* _Text excerpt_:
══════

Friday, March 20, 2009

Ten Favorite MICHAEL CURTIZ Movies

Below are my top ten favorite movies directed by the Academy Award winning Hungarian-born Michael Curtiz, who was considered the top director at Warners Brothers during the 1930s and 1940s:

Ten Favorite MICHAEL CURTIZ Movies

1. "Casablanca" (1942) - Oscars for Best Picture and Best Director for Curtiz went to this classic World War II tale about an American expatriate, who must choose between his love for a woman and helping her and her Resistance leader husband escape from the Vichy-controlled Moroccan city of Casablanca to continue his fight against the Nazis. Featured fine performances from a cast that included Humphrey Bogart, Ingrid Bergman, Paul Heinreid and Claude Rains; along with a superb script filled with some of the most memorable dialogue in Hollywood history.

══════

* _Stored entries_:
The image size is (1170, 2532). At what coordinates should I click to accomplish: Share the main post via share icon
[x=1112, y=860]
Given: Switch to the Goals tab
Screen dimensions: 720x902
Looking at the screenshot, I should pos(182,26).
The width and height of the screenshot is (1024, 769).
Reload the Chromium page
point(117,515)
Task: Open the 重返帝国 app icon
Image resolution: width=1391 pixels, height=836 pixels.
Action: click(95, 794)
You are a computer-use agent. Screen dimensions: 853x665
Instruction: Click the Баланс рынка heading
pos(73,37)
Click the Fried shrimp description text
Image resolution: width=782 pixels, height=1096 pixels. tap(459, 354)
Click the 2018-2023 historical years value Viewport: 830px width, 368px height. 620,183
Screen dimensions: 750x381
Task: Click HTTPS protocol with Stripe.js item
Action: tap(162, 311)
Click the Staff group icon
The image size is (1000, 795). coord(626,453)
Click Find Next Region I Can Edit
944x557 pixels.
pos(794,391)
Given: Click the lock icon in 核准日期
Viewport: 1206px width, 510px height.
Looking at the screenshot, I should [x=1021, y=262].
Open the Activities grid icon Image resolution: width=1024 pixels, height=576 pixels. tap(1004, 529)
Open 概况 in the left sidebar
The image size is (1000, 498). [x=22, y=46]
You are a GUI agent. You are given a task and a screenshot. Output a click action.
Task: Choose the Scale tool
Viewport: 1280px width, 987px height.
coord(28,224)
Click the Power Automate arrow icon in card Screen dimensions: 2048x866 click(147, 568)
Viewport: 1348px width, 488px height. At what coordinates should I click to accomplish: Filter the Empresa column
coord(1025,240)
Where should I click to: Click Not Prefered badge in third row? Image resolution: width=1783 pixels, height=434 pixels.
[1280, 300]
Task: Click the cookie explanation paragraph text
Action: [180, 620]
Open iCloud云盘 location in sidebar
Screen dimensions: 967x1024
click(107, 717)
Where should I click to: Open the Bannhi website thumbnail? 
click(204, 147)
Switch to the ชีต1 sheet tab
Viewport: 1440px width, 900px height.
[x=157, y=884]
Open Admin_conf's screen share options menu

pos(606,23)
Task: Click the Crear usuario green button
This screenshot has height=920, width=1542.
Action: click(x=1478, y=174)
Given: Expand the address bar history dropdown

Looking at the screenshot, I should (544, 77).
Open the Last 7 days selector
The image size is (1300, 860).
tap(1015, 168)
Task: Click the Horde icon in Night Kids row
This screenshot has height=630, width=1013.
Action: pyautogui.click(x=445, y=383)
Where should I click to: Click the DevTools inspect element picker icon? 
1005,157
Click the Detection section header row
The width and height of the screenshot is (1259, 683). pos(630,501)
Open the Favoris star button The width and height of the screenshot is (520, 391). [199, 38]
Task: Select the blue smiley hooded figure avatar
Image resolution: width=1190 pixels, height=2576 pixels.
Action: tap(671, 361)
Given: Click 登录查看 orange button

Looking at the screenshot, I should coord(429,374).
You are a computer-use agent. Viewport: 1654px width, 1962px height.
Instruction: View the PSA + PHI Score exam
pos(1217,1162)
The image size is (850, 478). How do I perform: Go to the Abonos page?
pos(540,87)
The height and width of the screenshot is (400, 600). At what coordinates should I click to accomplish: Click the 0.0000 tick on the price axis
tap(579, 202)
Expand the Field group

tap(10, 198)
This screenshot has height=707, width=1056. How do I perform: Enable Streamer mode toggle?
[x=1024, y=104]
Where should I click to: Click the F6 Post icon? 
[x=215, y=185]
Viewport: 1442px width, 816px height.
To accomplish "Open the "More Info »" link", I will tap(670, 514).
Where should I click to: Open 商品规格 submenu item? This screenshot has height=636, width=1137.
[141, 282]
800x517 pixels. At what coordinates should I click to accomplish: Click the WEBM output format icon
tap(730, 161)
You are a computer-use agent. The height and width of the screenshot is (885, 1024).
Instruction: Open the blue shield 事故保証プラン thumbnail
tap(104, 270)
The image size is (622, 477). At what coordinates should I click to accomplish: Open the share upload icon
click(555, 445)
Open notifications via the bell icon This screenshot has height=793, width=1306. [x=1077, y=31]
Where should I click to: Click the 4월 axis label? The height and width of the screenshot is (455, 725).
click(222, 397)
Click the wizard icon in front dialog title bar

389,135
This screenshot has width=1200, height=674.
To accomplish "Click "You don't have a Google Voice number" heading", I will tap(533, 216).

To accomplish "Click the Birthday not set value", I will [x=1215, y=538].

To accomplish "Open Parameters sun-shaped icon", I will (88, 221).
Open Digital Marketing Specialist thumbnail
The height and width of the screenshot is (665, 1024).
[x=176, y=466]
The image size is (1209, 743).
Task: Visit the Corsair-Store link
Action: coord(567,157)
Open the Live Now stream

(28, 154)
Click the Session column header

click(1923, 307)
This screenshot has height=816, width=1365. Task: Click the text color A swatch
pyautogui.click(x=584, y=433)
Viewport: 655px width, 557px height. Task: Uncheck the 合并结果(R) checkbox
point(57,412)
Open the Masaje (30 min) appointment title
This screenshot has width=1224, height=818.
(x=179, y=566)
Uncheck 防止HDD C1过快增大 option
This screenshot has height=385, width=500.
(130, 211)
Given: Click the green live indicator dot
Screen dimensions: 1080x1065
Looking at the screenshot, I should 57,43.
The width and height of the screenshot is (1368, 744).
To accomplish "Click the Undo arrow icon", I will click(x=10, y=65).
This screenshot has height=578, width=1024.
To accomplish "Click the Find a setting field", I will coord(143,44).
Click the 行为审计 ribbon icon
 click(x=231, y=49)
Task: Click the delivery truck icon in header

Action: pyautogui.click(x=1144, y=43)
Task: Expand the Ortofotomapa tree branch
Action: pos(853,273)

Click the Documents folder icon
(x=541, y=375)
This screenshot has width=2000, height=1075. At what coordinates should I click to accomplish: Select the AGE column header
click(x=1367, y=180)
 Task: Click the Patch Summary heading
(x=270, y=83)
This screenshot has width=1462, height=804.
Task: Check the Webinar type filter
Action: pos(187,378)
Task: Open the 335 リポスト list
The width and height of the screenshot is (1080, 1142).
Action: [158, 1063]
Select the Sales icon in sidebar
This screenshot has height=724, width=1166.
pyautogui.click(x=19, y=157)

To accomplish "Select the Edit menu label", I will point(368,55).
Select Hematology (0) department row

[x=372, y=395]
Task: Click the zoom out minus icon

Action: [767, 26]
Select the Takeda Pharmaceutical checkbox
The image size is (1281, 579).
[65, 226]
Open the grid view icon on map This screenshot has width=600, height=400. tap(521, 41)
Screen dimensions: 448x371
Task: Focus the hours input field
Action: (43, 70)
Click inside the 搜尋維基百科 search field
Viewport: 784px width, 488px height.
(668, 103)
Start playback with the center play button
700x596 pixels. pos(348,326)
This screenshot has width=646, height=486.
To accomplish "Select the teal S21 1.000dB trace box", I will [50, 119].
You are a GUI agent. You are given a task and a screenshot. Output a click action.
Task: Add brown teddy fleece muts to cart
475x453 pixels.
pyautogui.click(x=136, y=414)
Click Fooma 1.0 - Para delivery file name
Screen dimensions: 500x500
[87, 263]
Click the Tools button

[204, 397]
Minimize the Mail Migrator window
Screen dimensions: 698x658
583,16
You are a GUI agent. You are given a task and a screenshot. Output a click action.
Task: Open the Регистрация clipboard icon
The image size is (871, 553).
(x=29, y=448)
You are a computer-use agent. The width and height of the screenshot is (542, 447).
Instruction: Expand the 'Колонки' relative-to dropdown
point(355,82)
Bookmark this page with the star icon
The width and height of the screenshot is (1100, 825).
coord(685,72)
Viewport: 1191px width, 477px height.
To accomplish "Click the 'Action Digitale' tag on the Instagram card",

══════

* _Exercise requirements_:
A) Repeat the portion of the Michael Curtiz list running from "Friday, March 20, 2009" through "in Hollywood history.".
B) Answer these questions using the Michael Curtiz list:
(i) In which country was Curtiz born?
(ii) During which two decades was he considered the top director at his studio?
(iii) Which two Oscars did "Casablanca" win?
C) Continue the Michael Curtiz list from the point at which it ends.

* _Results for each task_:
A)
Friday, March 20, 2009

Ten Favorite MICHAEL CURTIZ Movies

Below are my top ten favorite movies directed by the Academy Award winning Hungarian-born Michael Curtiz, who was considered the top director at Warners Brothers during the 1930s and 1940s:

Ten Favorite MICHAEL CURTIZ Movies

1. "Casablanca" (1942) - Oscars for Best Picture and Best Director for Curtiz went to this classic World War II tale about an American expatriate, who must choose between his love for a woman and helping her and her Resistance leader husband escape from the Vichy-controlled Moroccan city of Casablanca to continue his fight against the Nazis. Featured fine performances from a cast that included Humphrey Bogart, Ingrid Bergman, Paul Heinreid and Claude Rains; along with a superb script filled with some of the most memorable dialogue in Hollywood history.

B)
(i) Hungary
(ii) The 1930s and 1940s
(iii) Best Picture and Best Director

C)
2. "The Charge of the Light Brigade" (1936) - Despite having nothing to do with the Crimean War until the last 15 to 20 minutes, this costumed action flick is my favorite Errol Flynn movie. Slightly darker than most of his other swashbucklers, this movie is about a British regiment that seeks revenge against an Indian rajah for a military massacre that occurred in British India of the 1850s. This movie not only featured one of Flynn's best peformances, but also a love story with a twist and the chilling and very memorable adaptation of the famous military charge.

3. "Kid Galahad" (1937) - Edward G. Robinson and Bette Davis starred in this exciting and well shot film about a tough boxing manager who finds a potential boxing champion, while dealing with a corrupt racketeer. The movie featured an excellent supporting cast with Humphrey Bogart, Jane Bryant and newcomer Wayne Morris as the young boxer. One of my favorite boxing movies of all time.

4. "The Sea Hawk" (1940) - This adaptation of Rafael Sabatini's novel about an Elizabethan privateer featured an excellent performance by a more mature Errol Flynn, able support by Brenda Marshall and Henry Daniell, a first-class story and excellent action - all put together by Curtiz.

5. "Mildred Pierce" (1945) - Joan Crawford won a well-deserved Academy Award in this slick and noirish adaptation of James M. Cain's novel about a sacrificing mother and her ungrateful older daughter. Ann Blyth is also memorable as the selfish and bitchy Velda.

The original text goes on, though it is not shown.